United Kingdom Bach, Schumann, Ravel, and Prokofiev: Benjamin Grosvenor (piano). Wigmore Hall, London, 7.5.2023. (MB)
Bach-Busoni – ‘Chaconne’ from Partita No.2 in D minor for solo violin, BWV 1004
Schumann – Fantasie in C major, Op.17
Ravel – Le Tombeau de Couperin
Prokofiev – Piano Sonata No.7 in B-flat major, Op.83
Back to Wigmore Hall, for the second of my three ‘Coronation weekend’ concerts there. This evening, it was Benjamin Grosvenor’s turn, presenting a solidly ‘repertoire’ selection of works by Bach (with a little, or more than a little, help from Busoni), Schumann, Ravel, and Prokofiev, and delighting another full audience.
The Bach-Busoni Chaconne received a stern, granitic reading, alert to its structure and determined to communicate it. The opening statement was presented starkly, almost impassively, as if for organo pleno. It took some time for instrument and pianist to yield. This was definitely Bach – and Busoni – for the Steinway, for its particular colours and capabilities. For there were, ultimately, sections of mysterious liminality, often allied to chromaticism, which gained in that quality by the height of contrast. Grosvenor did not take an easy, nor a well-trodden route, but his performance had its own virtues and rewards, and nothing to prove.
Schumann’s Fantasie opened in similarly forthright fashion, though it more quickly drew back in recognition of one of the many dialectics that lie at the heart of this work. Its first movement was directed, yet with space for digression, communication of structure again to the fore. Integrative tendencies were strong, necessarily so, without flattening difference, motivic integrity quietly coming more and more strongly to the fore. Schumann’s mixture of pride and underlying vulnerability in the second movement’s march theme often puts me in mind, however anachronistically, of Elgar; so it did here, indeed not only of Elgar as composer but also as no-nonsense conductor. Such relative plain-spokenness nonetheless continued to leave room for contrast in the third and final movement. Schumann’s startling anticipations of Brahms’s half-lit futures were given their due, without exaggeration in a patient performance whose patience ultimately paid off. Grosvenor’s path through this difficult, marvellous work was not only successfully presented but vindicated.
That said, it was in the second half, in which Grosvenor seemed more willing from time and time to let go, that I at least reaped greater rewards. The character of each movement in Ravel’s Le Tombeau de Couperin was deeply considered, as was its contribution toward a greater whole. This was not a stereotypically ‘Gallic’ performance, though nor was it unidiomatic; one sensed, rather, that it arose from the notes and from Grosvenor’s desire to act, rather than to impose himself, upon them. A similar directness to that heard in much of the first half characterised the Prélude.
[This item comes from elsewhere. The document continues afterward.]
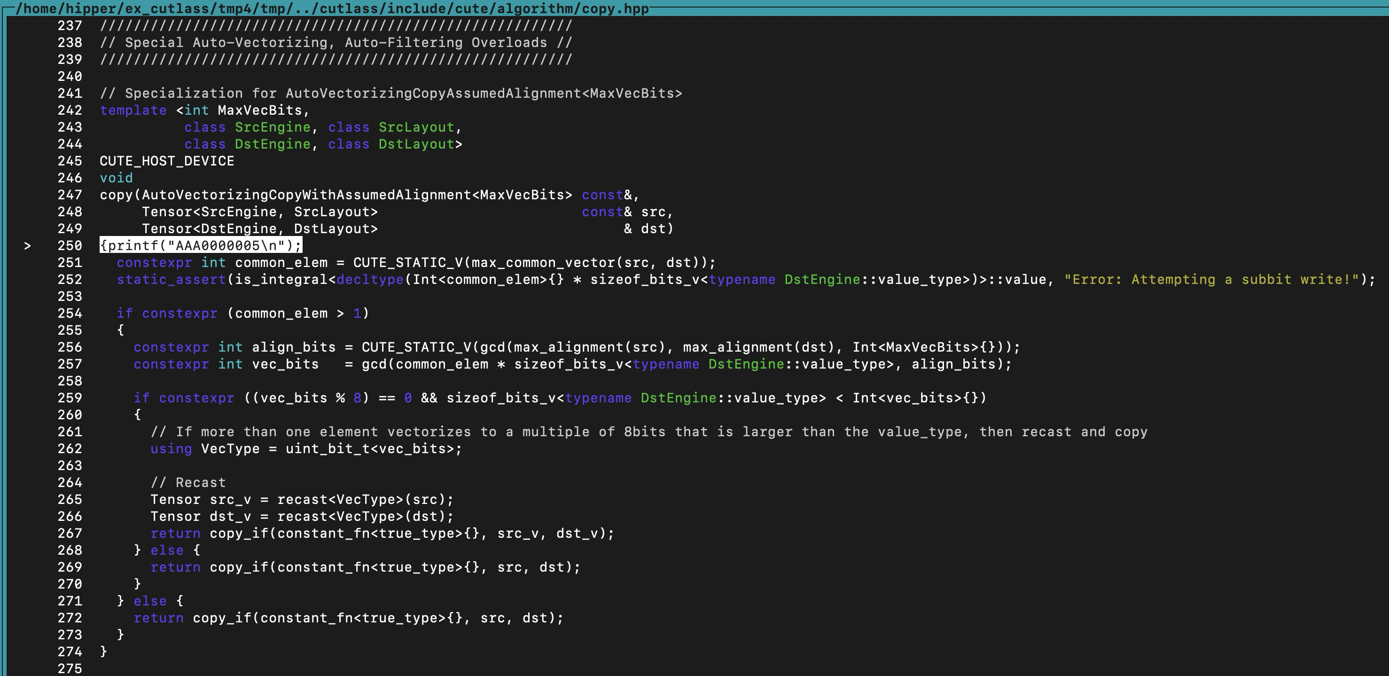Viewport: 1389px width, 676px height.
Task: Click the highlighted printf statement on line 250
Action: pos(201,246)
Again, it took time to yield, but again it did, subtly — for that was all that was needed. A gently constructivist Fugue followed, the sadness of Ravel’s conception very much growing out of the writing rather than sentimentally applied to it — and thus all the more moving for it. A nicely swung Forlane and an energetically brusque Rigaudon, voicing commendably clear, prepared the way for a Menuet that took its time, benefiting greatly from the space provided. Lightly nostalgic, again not mistaking sentiment for sentimentality, it emerged as the bearer of grief with considerable cumulative power. It and the concluding, exhilarating Toccata, heard very much in the Menuet’s shadow, haunted our present and, one could readily fancy, our past too.
If there were anger as well as sadness to that pugnacious conclusion, so too was there in the case of another master of the toccata: Prokofiev, in his Seventh Piano Sonata. Here I found an urgency not always so readily apparent in the first half, its virtues notwithstanding. Bold and direct, indeed ferocious, the first movement seemed to recapture the necromancy of the composer’s youth (and indeed of The Fiery Angel). The second movement flowed swiftly, emphasising protean, post-Scriabin qualities that made it sound intriguingly strange once more: rootless in more than one sense. And finally, a toccata on steroids, the celebrated 7/8 Precipitato dash to the close. It was duly relentless, yet not without chiaroscuro that enabled us to hear and, in the white heat of the moment, to feel the composer’s transformation of material.